=== Tasks to perform ===
(A) According to the text on the 1962 Bruneian district council election, what was the voter turnout?
(B) Rewrite the election text between "All 55 seats" and "was around 89%.", inclusive, with "Brunei People's Party" changed to "People's Party of Brunei".

All 55 seats in four district councils 28 seats needed for a majority
|  | Majority party | Minority party |
| Leader | A. M. Azahari | Metusin Ali Akbar |
| Party | Brunei People's Party | Independents |
| Seats won | 54 | 1 |

= 1962 Bruneian district council election =

District council elections were held for the first time in Brunei on 30 August 1962. A total of 55 seats on the four district councils were contested by the Brunei People's Party (55 candidates), the Brunei National Organisation (6), the Brunei United Party (1) and eighteen independents. The BPP won 54 seats (32 uncontested), whilst the sole independent elected later joined the party. Voter turnout was around 89%.

The 1959 constitution had created a 33-seat Legislative Council (LegCo), of which 16 were to be indirectly elected by the district councils, nine were to be appointed by the Sultan and eight were ex officio. As all but one of the district council seats were held by BPP members, it was expected that the party would secure all 16 seats. However, the government postponed the opening of the Council and later suspended it after the outbreak of the Brunei Revolt in December.

== Background ==
On 20 June 1962 the government declared that elections would take place on 30 August 1962. There were 55 district council members up for election: 24 for the district council of Brunei (present day Brunei-Muara), 12 for the district council of Belait, 12 for the district council of Tutong, and seven for the district council of Temburong. Only citizens were allowed to vote. A December 1961 Legislative Council (LegCo) law allowed all citizens older than twenty-one to vote.

=== Dataset extract ===
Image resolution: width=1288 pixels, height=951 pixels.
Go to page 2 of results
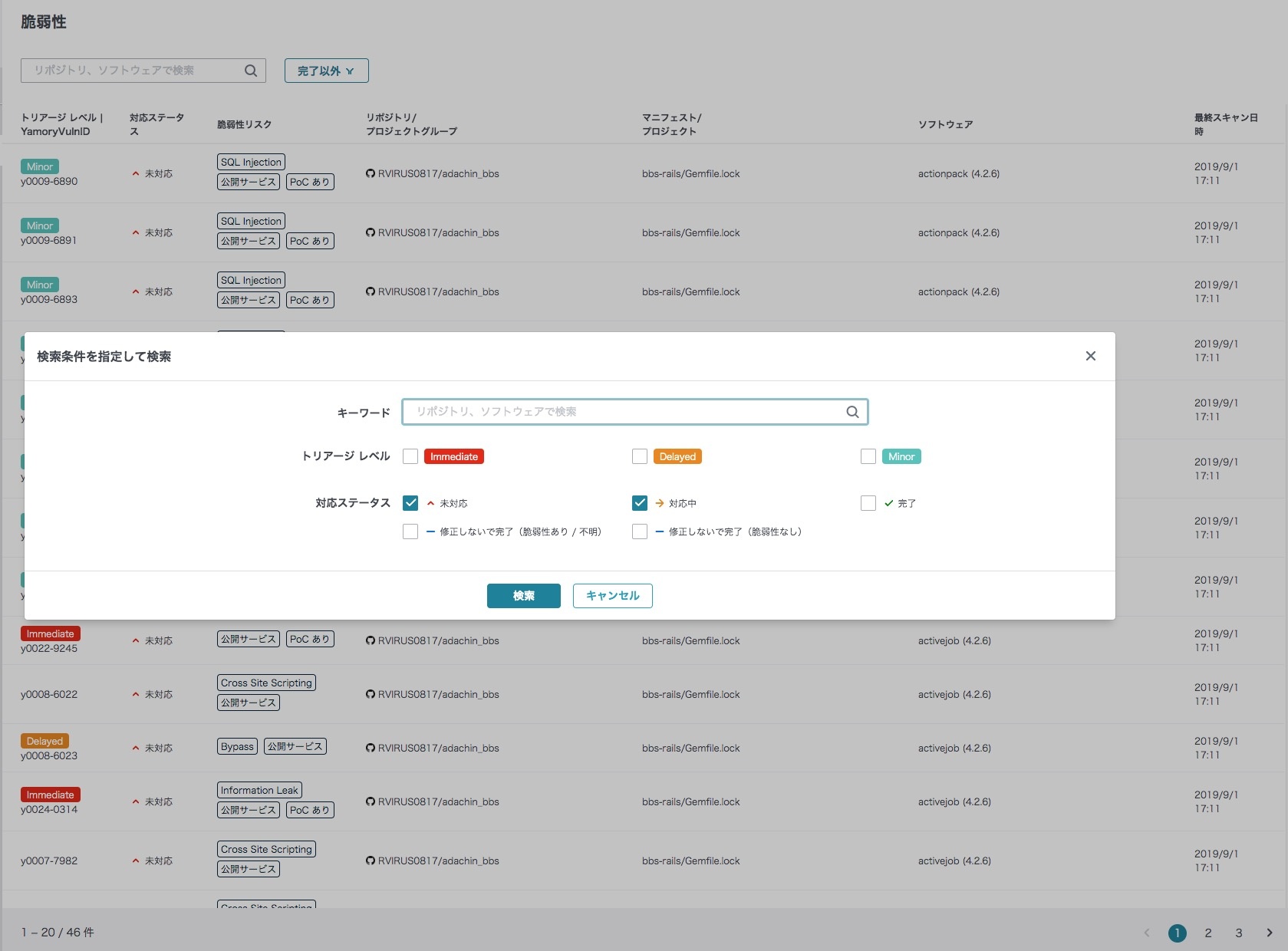click(x=1208, y=933)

=== Answer set ===
(A) Around 89%.

(B)
All 55 seats in four district councils 28 seats needed for a majority
|  | Majority party | Minority party |
| Leader | A. M. Azahari | Metusin Ali Akbar |
| Party | People's Party of Brunei | Independents |
| Seats won | 54 | 1 |

= 1962 Bruneian district council election =

District council elections were held for the first time in Brunei on 30 August 1962. A total of 55 seats on the four district councils were contested by the People's Party of Brunei (55 candidates), the Brunei National Organisation (6), the Brunei United Party (1) and eighteen independents. The BPP won 54 seats (32 uncontested), whilst the sole independent elected later joined the party. Voter turnout was around 89%.